COVID-19’s grip on the U.S. economy has sapped electricity demand at factories and offices — and Xcel Energy hasn’t been spared.
Still, Minneapolis-based Xcel notched a healthy increase in second-quarter profits as hot weather and cost cutting helped offset a 7% decline in its weather-adjusted electricity sales.
COVID-19 led to lockdowns and an economic contraction that sapped energy demand of all kinds. Earlier, this week the U.S. Energy Information Administration reported energy consumption, particularly oil, in April hit a low not seen in over 30 years. Electricity consumption in April hit a 19-year low.
Xcel is by far Minnesota’s largest electricity provider, and the company also has a big presence in Colorado as well as operations in New Mexico, Texas, Wisconsin the Dakotas and a small slice of Michigan’s Upper Peninsula.
“Because of Xcel’s size and locations, I usually consider it as a good barometer for the entire industry,” said Travis Miller, a stock analyst at Morningstar.
Xcel’s weather-adjusted residential electricity sales rose 5.4% in the second quarter as people worked at home instead of at the office. But that increase was more than canceled out by a 11.5% decline in commercial and industrial sales.

========================

**TASK DETAILS**
List every percentage figure given in the article about Xcel Energy's second quarter, along with what each one describes.

**DATA EXTRACT**
========================

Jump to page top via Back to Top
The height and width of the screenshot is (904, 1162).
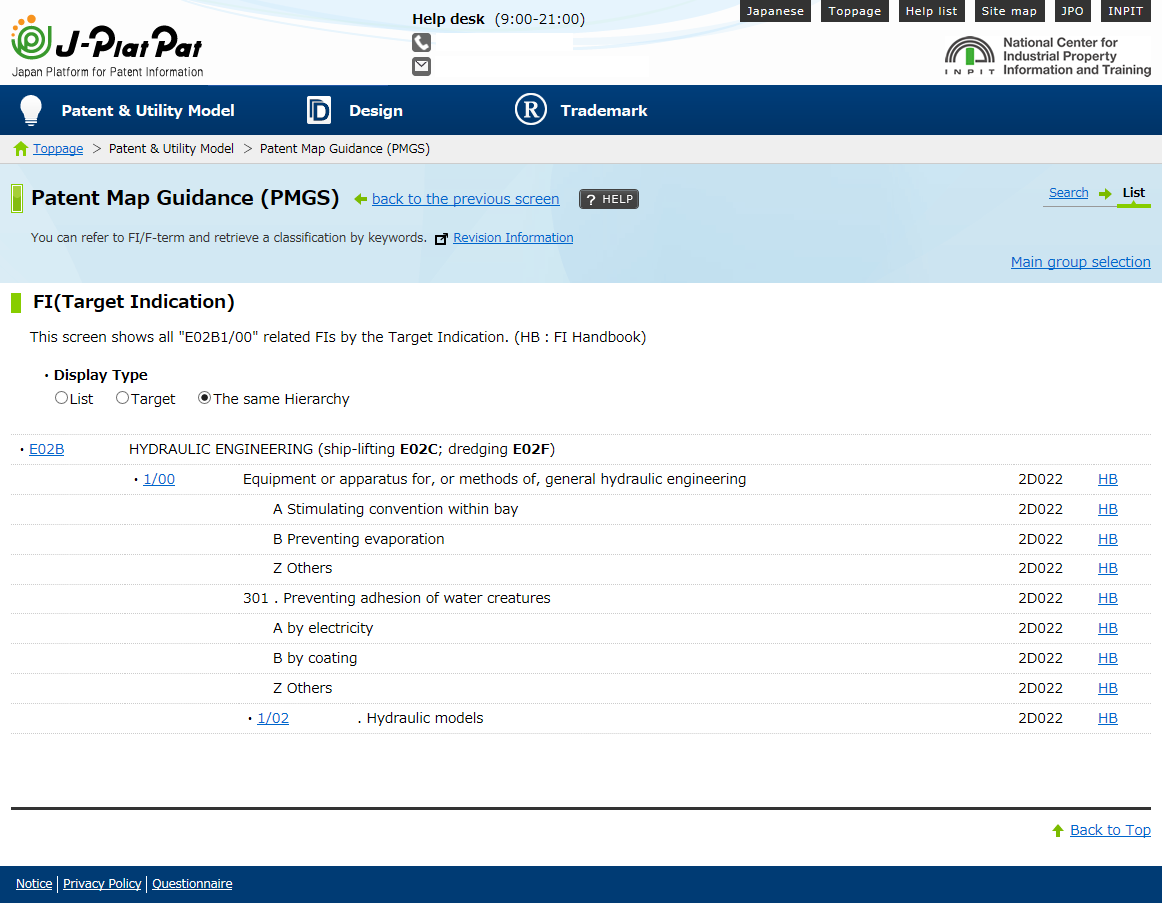(1110, 830)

========================

**TASK RESPONSE**
- 7%: the decline in Xcel's weather-adjusted electricity sales
- 5.4%: the rise in Xcel's weather-adjusted residential electricity sales in the second quarter
- 11.5%: the decline in commercial and industrial sales